Spotify How to Download Your Personal Data
Spotify tracks and stores customers’ personal data. Consumers are becoming more aware of how much data is collected about them from the services they use. Google tracks location data using its apps as well as capturing voice recordings. Facebook was the first to come to light with data privacy issues courtesy of the Cambridge Analytica scandal. That was followed by missing inbox messages, misreported metrics, and a data hack.
Spotify also tracks and stores data from its users – both free and paid subscribers are subject to data collection. This is spelled out in Spotify privacy policy. The data tracking includes users’ playlists, 90 days of streaming history and searches, a list of what’s saved in your Spotify library, the number of followers, the names of the Spotify users, artists you follow, as well as your payment and subscription data
Spotify users have the ability to restrict or withdraw consent to certain types of personal data being processed. Obviously, credit card data must be processed for paid subscribers. Users who log in with their Facebook profiles are sharing data between the two apps. I do not log in with mu Facebook profile but still the Facebook data sharing was enabled on my Spotify account. How that data sharing goes on is a blog post for another day.
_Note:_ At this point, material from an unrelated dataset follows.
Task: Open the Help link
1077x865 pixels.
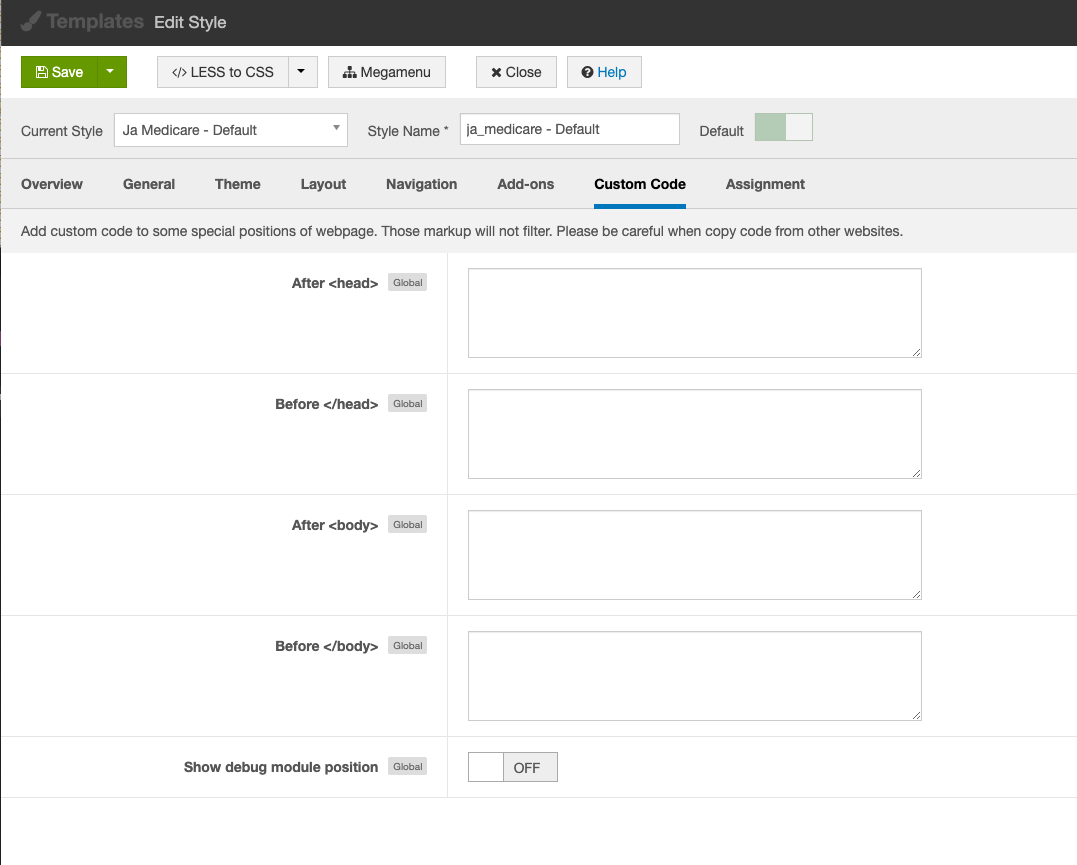Action: pyautogui.click(x=604, y=72)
How to Download Your Privacy Data from Spotify
- Select Profile in the upper left corner of the screen
- Select account from the dropdown menu
- Select Privacy settings from the left-hand menu
- Scroll down to the Download your data section
- Select Request
- Spotify will begin the request to download your personal data that it saves
Note: Users can only request their data via the desktop version of Spotify

I requested my Spotify data download on September 22, 2018. It was not available to down load until October 15th. Once Spotify notifies you that the data file is available to download for the next 14 days. Retrieve your Spotify data file within that timeframe or else you will have to request it again.
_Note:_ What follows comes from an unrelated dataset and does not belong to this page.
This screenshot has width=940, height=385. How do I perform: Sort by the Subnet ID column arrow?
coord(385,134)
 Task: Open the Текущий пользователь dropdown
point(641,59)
Phew! Talk about pokey! Was there a rush on requested data? Or is this just something they don’t do very often? The zipped file was only 27 kB. The zip vile contained eight json files which are simple text files. They are not formatted for easy reading, but they are certainly easy to enough to understand. The only personally concerning information in the file named “userdata” was my birthdate which is fake. lol).
My search queries are stored in a file aptly name “searchqueries” one entry looked like this
{
“date” : “2018-09-23”,
“platform” : “ANDROID”,
“country” : “US”,
“terminationReason” : “LEAVE”,
“msDuration” : 143,
“typedQuery” : null,
“selectedQuery” : null,
“userIntent” : “nav-back-hardware-back-button”,
“viewUri” : “spotify:search”
}
It is a little creepy since my device type and country are stored, but data wise this is not too bad. My mobile number was blank even though I do have the mobile app.
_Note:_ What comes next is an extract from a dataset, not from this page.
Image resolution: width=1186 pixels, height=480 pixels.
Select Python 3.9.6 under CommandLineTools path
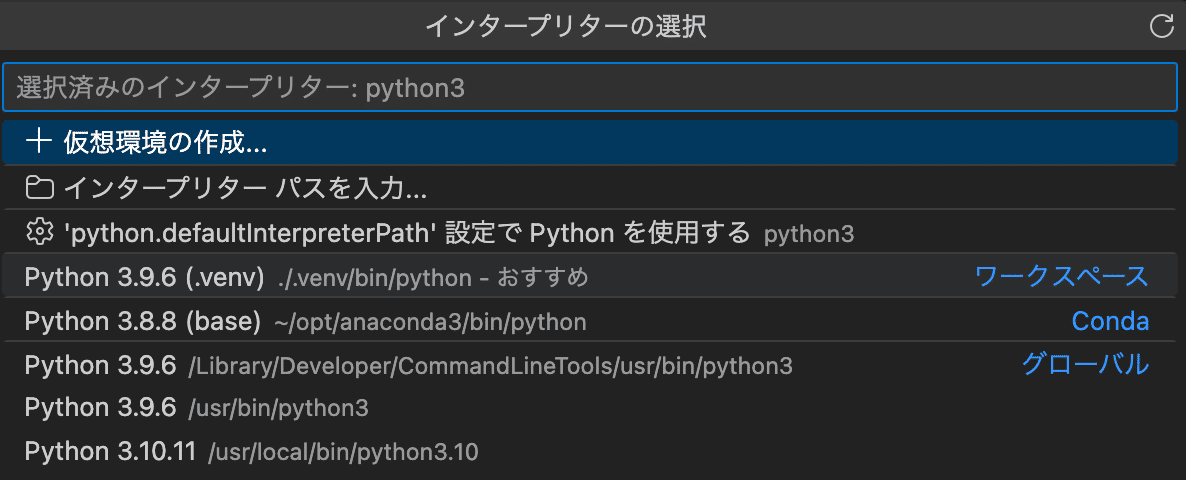coord(100,366)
Also, in the request a download section of the Spotify user Privacy settings are two sliders that allow a user to shut off the connection to Facebook and personalized-third party ads. This tells me that there is probably more data stored about users than is given in the data download , I suspect that there is at least more user data on hours of use, typical times of days, and user behavior data that are useful to marketers.